The Case (Murder Case)

On date 2/12/2011, the accused Kur Jikeny Malual was brought before the court for trial under section 206 the penal code 2008, on the ground that on 26/11/2010 in Akobo Town the accused shot the deceased with gunshot caused him death.The accused was charged with murder which was defined. 206 murders:-Whoever causes the death of another person:-

(a) with the intention of causing death or(b) knowing that death would be the probable of and not only

a likely consequence of the act or any bodily injury which the act was intended to cause commits the offence of murder and upon conviction be sentenced to death or imprisonment for life, and may also be liable to a fine, provided that if the nearest relatives of the deceased opt for award it in lieu of death sentenced with imprisonment for a term not exceeding ten years.

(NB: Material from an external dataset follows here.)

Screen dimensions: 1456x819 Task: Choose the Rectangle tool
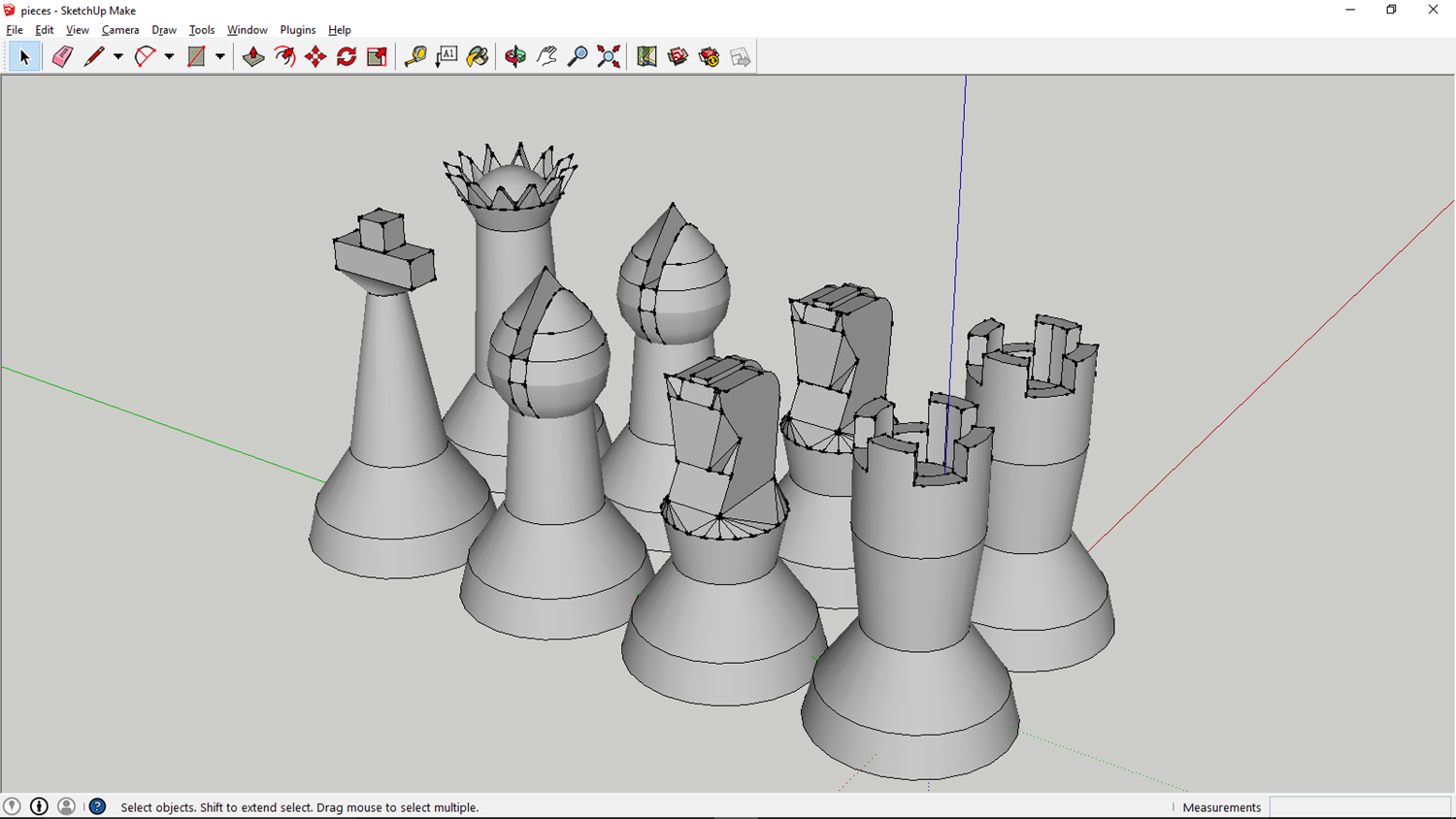[194, 56]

According to the said definition, the ingredients of the offence committed to be discussed under the following headings:

Did the accused shot the deceased with gunshot?The complainant made his evidence that the accused killed his brother the deceased with gunshot and the relatives of the accused paid 120 cows as blood compensation.Also the accused admits that he shot the deceased with gunshot by mistake and he added that he had the intention to shot another person from another section during the fight but I missed that person and shot the deceased by mistake.

Was the act of the accused was the one which caused the deceased death?

Without looking into any other evidence the accused admits that he shot the deceased with gunshot caused him death.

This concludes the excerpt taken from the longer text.